A takim mianem nie można nazwać komercyjnej "Światówki", która będzie pierwszym turniejem naszej reprezentacji pod batutą nowego trenera, Daniela Castellaniego. Po odejściu Raula Lozano do Niemiec pojawiło się wiele spekulacji, jak Ligę Światową potraktuje następca Argentyńczyka i czy podobnie jak on ugnie się pod presją spragnionych zwycięstw polskich kibiców i rzuci na szalę najlepszych zawodników. Były dowódca PGE Skry Bełchatów już od samego początku obiecywał zmiany pokoleniowe, choć oczywiście większość uważała to za pyszne trele - dopiero po tym jak w dziewiętnastoosobowym składzie na dwudziestą edycję World League pojawiły się nazwiska trzech juniorów, którzy po gładkich zwycięstwach w kwalifikacjach do Mistrzostw Świata we włoskim La Spezia nad Rumunią, Izraelem oraz Włochami o najwyższe laury będę bić się w sierpniu w Indiach, doszło do nich, że Castellani, nie tylko potrafi mówić, choć niekoniecznie po polsku, ale też swoje wcześniej założone plany wprowadzać w życie reprezentacji i skrupulatnie budować wokół niej pozytywną atmosferę.

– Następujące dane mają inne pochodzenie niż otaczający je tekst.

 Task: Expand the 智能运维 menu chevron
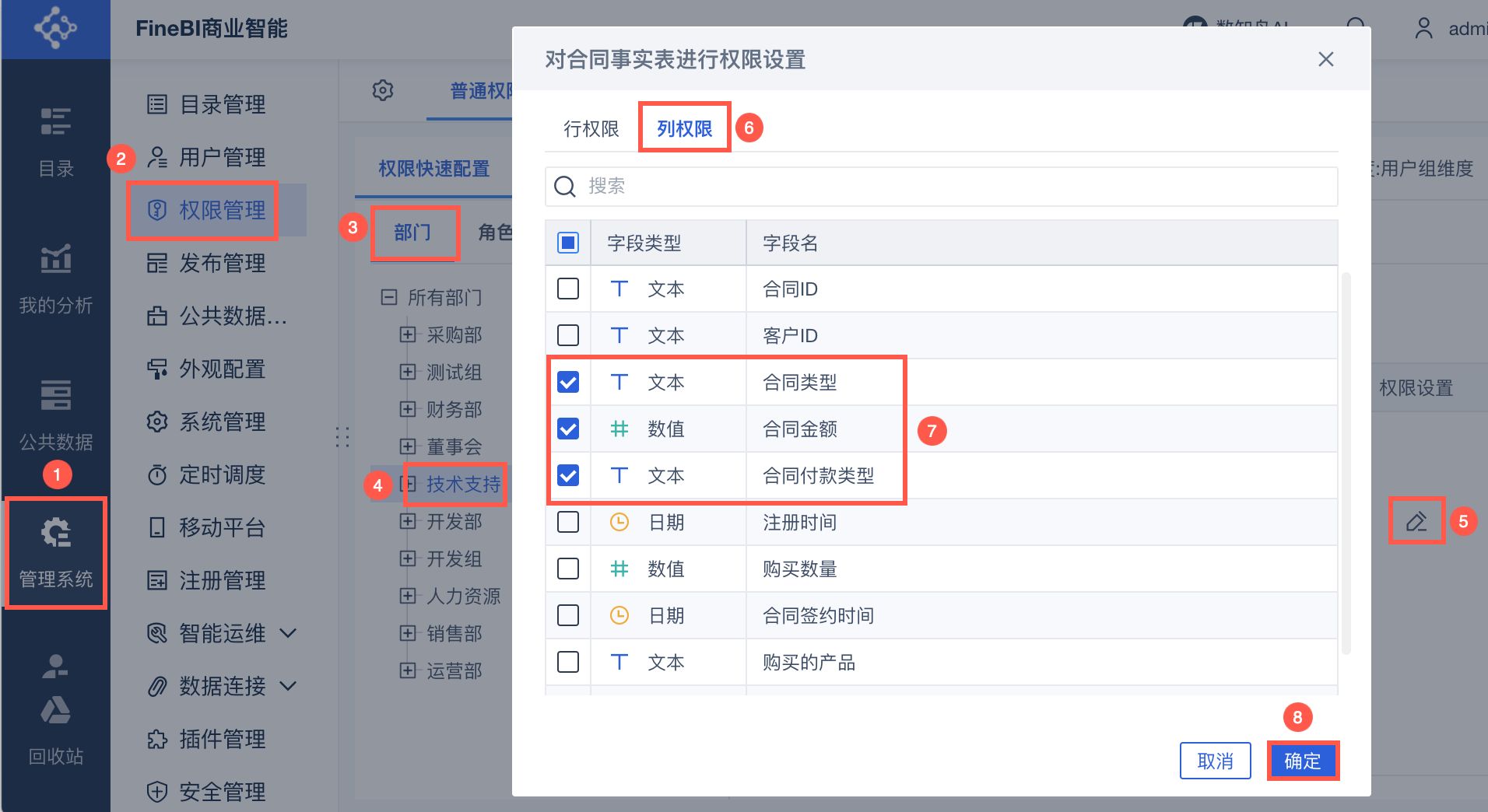(x=288, y=633)
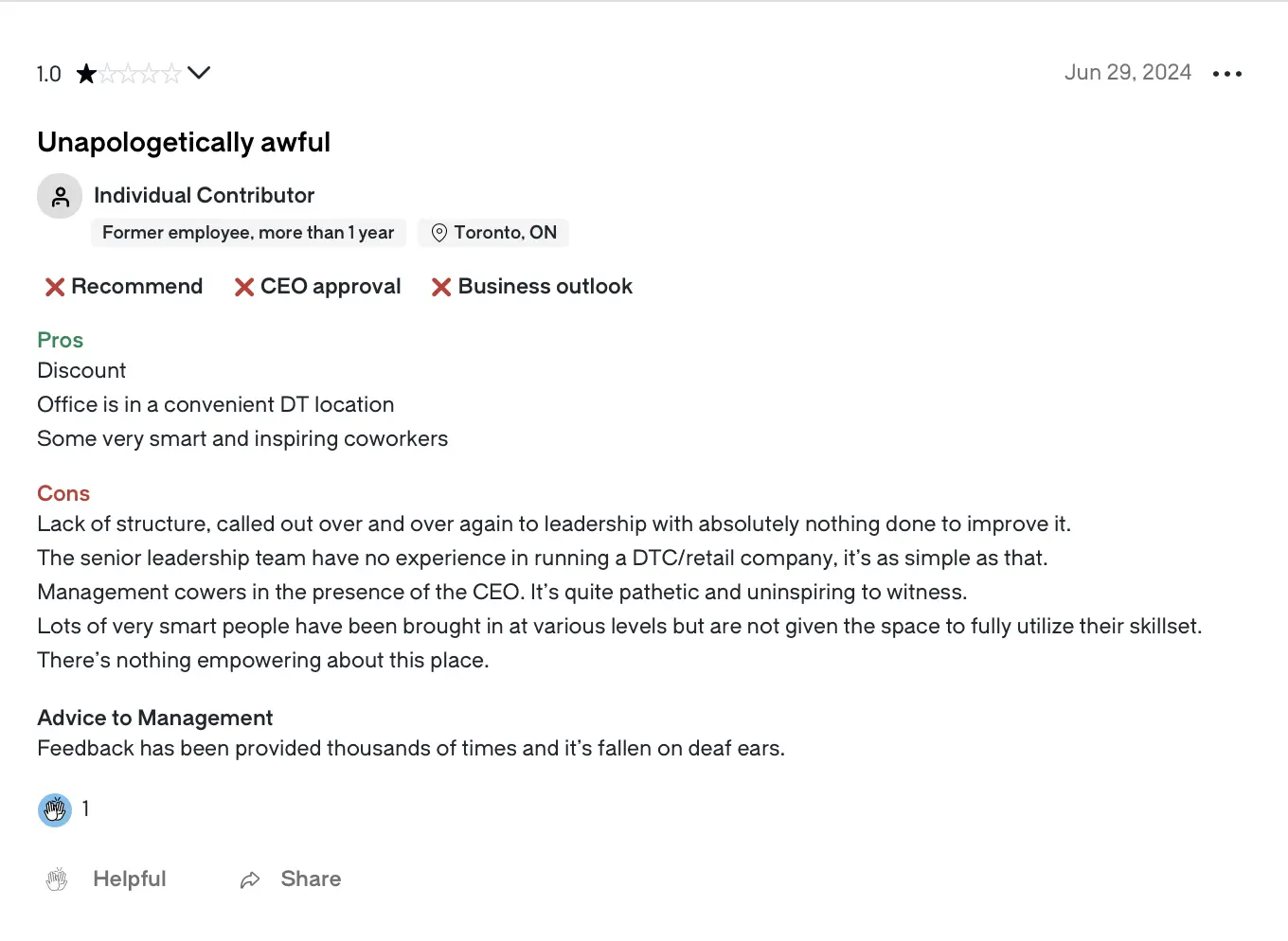The height and width of the screenshot is (941, 1288).
Task: Open the three-dot review options menu
Action: pos(1227,74)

I choć na ten moment trudno oceniać skutki ów posunięcia, należy przypomnieć, że według niektórych ekspertów jednym z powodów kompromitującego występu Polaków podczas Mistrzostw Europy w 2007 roku, kiedy to po porażce między innymi z zajmującą wtedy siedemdziesiąte piąte miejsce w rankingu FIVB Belgią, zajęliśmy jedenaste miejsce, nie będące odzwierciedleniem naszych rzekomych ambicji, była nadmierna eksploatacja zawodników podczas występów w tak popularnej w Polsce Lidze Światowej.
I w tym roku również występy naszych reprezentantów w Łodzi, Wrocławiu i Bydgoszczy będą oglądać tłumy widzów, choć Castellani powołał eksperymentalny skład, bez największych gwiazd polskiej siatkówki. Przywołując od razu spotkania Polski z Brazylią w ramach pierwszego weekendu "Światówki" należy pod lupę wziąć często szeroko opisywaną mentalność, tak zupełnie sprzeczną w przypadku obu tych drużyn. Dziwi mnie jednak to, że niektórzy uważają, iż mentalność zwycięzców można w jednej chwili stracić, jak i zdobyć...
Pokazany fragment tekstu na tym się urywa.